3. A counter-claim founded on quantum meruit, with a detailed account of items and separate charges, is not sustained by proof of a special contract fixing a lumping compensation for all the items together.

APPEAL from St. Louis Circuit Court.

Affirmed.A. M. Gardner, for appellant, cited: Wag. Stat. 726, sec. 30; 1 Pars. on Con. 19, 447; 1 Greenl. on Ev., secs. 10, 172; Dillon v. Chouteau, 7 Mo. 386; Armstrong v. Farrar, 8 Mo. 627; Hunt v. Robinson, 13 Mo. 82; Brown v. Lathrop, 4 Cow. 336; Barrock v. Austin, 21 Barb. 241; Howard v. Cobb, 3 Day, 309; Taylor v. Peck, 21 Gratt. 11; Tuttle v. Turner, 28 Tex. 759; Marks v. Bank of Missouri, 8 Mo. 316; Halsa v. Halsa, 8 Mo. 303; Mullanphy v. O'Reilly, 8 Mo. 675; 1 Pars. on Notes & Bills, 175; Frank v. Hough, 29 Ill. 145; Claflin v. McDonough, 33 Mo. 412; Lima Township v. Jenks, 20 Ind. 301; Miller v. Coates, 4 N. Y. (S. C.) 429; Knapp v. Hyde, 60 Barb. 80; Wolfe v. Marshall, 52 Mo. 167; 1 Story, secs. 491, 523, 524; Fisher v. Wilson, 18 Ind. 133; Shaw v. Barnhardt, 17 Ind. 183; Lewis v. McMillen, 41 Barb. 420; Wiggins v. Tudor, 23 Pick. 444; Brien v. Marquard, 17 Johns. 58.

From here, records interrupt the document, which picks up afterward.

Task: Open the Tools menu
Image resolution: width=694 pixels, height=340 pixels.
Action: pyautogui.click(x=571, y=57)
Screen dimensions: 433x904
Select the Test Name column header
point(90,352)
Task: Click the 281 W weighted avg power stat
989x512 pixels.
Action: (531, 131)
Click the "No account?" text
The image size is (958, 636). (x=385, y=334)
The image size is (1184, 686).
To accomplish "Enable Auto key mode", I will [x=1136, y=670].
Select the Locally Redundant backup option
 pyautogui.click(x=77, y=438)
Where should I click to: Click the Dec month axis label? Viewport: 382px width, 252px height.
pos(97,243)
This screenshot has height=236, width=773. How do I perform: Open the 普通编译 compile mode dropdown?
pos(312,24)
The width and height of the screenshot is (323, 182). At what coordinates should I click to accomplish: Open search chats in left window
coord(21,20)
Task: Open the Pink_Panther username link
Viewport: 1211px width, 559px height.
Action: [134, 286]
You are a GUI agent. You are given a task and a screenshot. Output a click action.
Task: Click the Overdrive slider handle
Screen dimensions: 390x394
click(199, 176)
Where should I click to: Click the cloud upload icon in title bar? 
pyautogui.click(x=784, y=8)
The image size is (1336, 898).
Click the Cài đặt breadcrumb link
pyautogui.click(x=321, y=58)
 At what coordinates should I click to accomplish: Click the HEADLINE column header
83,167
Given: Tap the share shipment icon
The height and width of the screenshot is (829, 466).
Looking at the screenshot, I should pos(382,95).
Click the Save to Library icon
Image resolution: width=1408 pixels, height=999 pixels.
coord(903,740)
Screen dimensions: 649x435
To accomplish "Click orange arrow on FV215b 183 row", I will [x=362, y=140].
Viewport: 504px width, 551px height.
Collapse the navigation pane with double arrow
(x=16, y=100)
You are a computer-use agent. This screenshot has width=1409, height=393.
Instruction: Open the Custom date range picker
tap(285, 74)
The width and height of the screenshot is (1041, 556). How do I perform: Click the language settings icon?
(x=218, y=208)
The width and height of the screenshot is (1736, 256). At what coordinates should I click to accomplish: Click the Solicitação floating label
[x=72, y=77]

Dryden & Dryden, Pope & McGinnis, for respondents, cited: Morris v. Barnes, Admr., 35 Mo. 415; Wag. Stat. 723, sec. 12; Claflin v. McDonough, 33 Mo. 412; Wolfe v. Marshall, 52 Mo. 167; Woodworth v. Burnett, 43 N. Y. 273; Merritt v. Milliard, 4 Keyes, 208; Holdemess v. Baker, 44 N. H. 414; Tennant v. Elliott, 1 B. & P. 3; Chitty on Con. (10th Am. ed.) 730; Daly v. Timon, 47 Mo. 516; Western Boatmen's Savings Assn. v. Kribben, 48 Mo. 37; Bishop v. Ransom, 39 Mo. 416; Long v. Towl, 41 Mo. 398; Morgner v. Kister, 42 Mo. 466; Hannibal & St. Jo. R. R. Co. v. Mahoney, 42 Mo. 467; Collins v. Saunders, 46 Mo. 389; Ancil v. Cape Girardeau, 48 Mo. 80.

LEWIS, J., delivered the opinion of the court.

Plaintiffs were tobacco inspectors from March 14, 1870, to March 25, 1871. Their official fees were, by arrangement, collected from the tobacco dealers by defendant, and paid over weekly. This suit was to recover a balance of $1,752.45, which, it was claimed, had been collected by defendant, in excess of the sums accounted for to plaintiffs. The answer admitted the collection by defendant of inspection and auction fees on 11,683 hogsheads of tobacco, amounting to $8,762.25, of which it had paid over to plaintiffs the sum of $7,632. It alleged that the fees allowed by law to plaintiffs amounted really to only $7,301.87; so that plaintiffs had received more than they were entitled to by $330.13. Defendants denied any and all indebtedness to plaintiffs, and set up a counter-claim for a balance of $1,200 on an itemized account. Among the items were: charges for office rent; for weighing hogsheads; for commission on collections, at 10 cents per hogshead; for amount paid to plaintiffs on 1,436 boxes of tobacco at 22 1-2 cents each; for auction fees; and for excess in payments over the fees which plaintiffs were lawfully entitled to receive. Plaintiffs replied, putting in issue the new matter contained in the answer, and specifically denying each item of the counter-claim.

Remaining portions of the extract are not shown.